PROBLEM STATEMENT: Produce an exact copy of all records below.

THE DATA:
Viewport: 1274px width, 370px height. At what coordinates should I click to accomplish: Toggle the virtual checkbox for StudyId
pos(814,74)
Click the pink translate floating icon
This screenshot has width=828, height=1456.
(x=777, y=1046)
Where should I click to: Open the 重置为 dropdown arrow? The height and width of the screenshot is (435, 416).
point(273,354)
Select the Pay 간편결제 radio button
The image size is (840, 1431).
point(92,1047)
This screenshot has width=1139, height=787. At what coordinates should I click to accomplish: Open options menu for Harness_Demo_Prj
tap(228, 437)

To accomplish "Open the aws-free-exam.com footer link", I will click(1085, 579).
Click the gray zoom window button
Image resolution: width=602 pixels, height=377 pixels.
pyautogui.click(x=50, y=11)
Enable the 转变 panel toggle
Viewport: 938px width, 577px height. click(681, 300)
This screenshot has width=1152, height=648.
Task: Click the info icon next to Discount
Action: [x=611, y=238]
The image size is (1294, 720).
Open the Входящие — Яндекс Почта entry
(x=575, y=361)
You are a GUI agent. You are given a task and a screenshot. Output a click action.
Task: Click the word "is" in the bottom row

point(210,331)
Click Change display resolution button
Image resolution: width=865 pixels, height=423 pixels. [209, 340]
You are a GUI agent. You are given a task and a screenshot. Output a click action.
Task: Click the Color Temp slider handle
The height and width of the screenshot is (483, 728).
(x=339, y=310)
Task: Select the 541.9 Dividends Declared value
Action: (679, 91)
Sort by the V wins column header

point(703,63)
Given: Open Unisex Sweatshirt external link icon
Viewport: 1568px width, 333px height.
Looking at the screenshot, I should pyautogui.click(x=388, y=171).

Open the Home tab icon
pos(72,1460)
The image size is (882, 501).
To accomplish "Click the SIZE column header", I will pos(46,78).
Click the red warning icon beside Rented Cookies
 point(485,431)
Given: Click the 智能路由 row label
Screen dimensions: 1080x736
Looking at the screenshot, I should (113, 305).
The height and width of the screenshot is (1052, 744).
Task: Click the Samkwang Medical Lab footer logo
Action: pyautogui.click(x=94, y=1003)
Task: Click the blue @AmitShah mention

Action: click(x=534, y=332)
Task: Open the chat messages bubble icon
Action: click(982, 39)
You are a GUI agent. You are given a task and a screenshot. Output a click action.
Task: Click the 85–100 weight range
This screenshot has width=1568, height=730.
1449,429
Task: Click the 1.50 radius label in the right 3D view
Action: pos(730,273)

ANSWER TO THE EXERCISE:
Viewport: 1274px width, 370px height. At what coordinates should I click to accomplish: Toggle the virtual checkbox for StudyId
pos(814,74)
Click the pink translate floating icon
This screenshot has width=828, height=1456.
(x=777, y=1046)
Where should I click to: Open the 重置为 dropdown arrow? The height and width of the screenshot is (435, 416).
point(273,354)
Select the Pay 간편결제 radio button
The image size is (840, 1431).
point(92,1047)
This screenshot has width=1139, height=787. At what coordinates should I click to accomplish: Open options menu for Harness_Demo_Prj
tap(228, 437)

To accomplish "Open the aws-free-exam.com footer link", I will click(1085, 579).
Click the gray zoom window button
Image resolution: width=602 pixels, height=377 pixels.
pyautogui.click(x=50, y=11)
Enable the 转变 panel toggle
Viewport: 938px width, 577px height. click(681, 300)
This screenshot has width=1152, height=648.
Task: Click the info icon next to Discount
Action: [x=611, y=238]
The image size is (1294, 720).
Open the Входящие — Яндекс Почта entry
(x=575, y=361)
You are a GUI agent. You are given a task and a screenshot. Output a click action.
Task: Click the word "is" in the bottom row

point(210,331)
Click Change display resolution button
Image resolution: width=865 pixels, height=423 pixels. [209, 340]
You are a GUI agent. You are given a task and a screenshot. Output a click action.
Task: Click the Color Temp slider handle
The height and width of the screenshot is (483, 728).
(x=339, y=310)
Task: Select the 541.9 Dividends Declared value
Action: (679, 91)
Sort by the V wins column header

point(703,63)
Given: Open Unisex Sweatshirt external link icon
Viewport: 1568px width, 333px height.
Looking at the screenshot, I should pyautogui.click(x=388, y=171).

Open the Home tab icon
pos(72,1460)
The image size is (882, 501).
To accomplish "Click the SIZE column header", I will pos(46,78).
Click the red warning icon beside Rented Cookies
 point(485,431)
Given: Click the 智能路由 row label
Screen dimensions: 1080x736
Looking at the screenshot, I should (113, 305).
The height and width of the screenshot is (1052, 744).
Task: Click the Samkwang Medical Lab footer logo
Action: pyautogui.click(x=94, y=1003)
Task: Click the blue @AmitShah mention

Action: click(x=534, y=332)
Task: Open the chat messages bubble icon
Action: click(982, 39)
You are a GUI agent. You are given a task and a screenshot. Output a click action.
Task: Click the 85–100 weight range
This screenshot has width=1568, height=730.
1449,429
Task: Click the 1.50 radius label in the right 3D view
Action: pos(730,273)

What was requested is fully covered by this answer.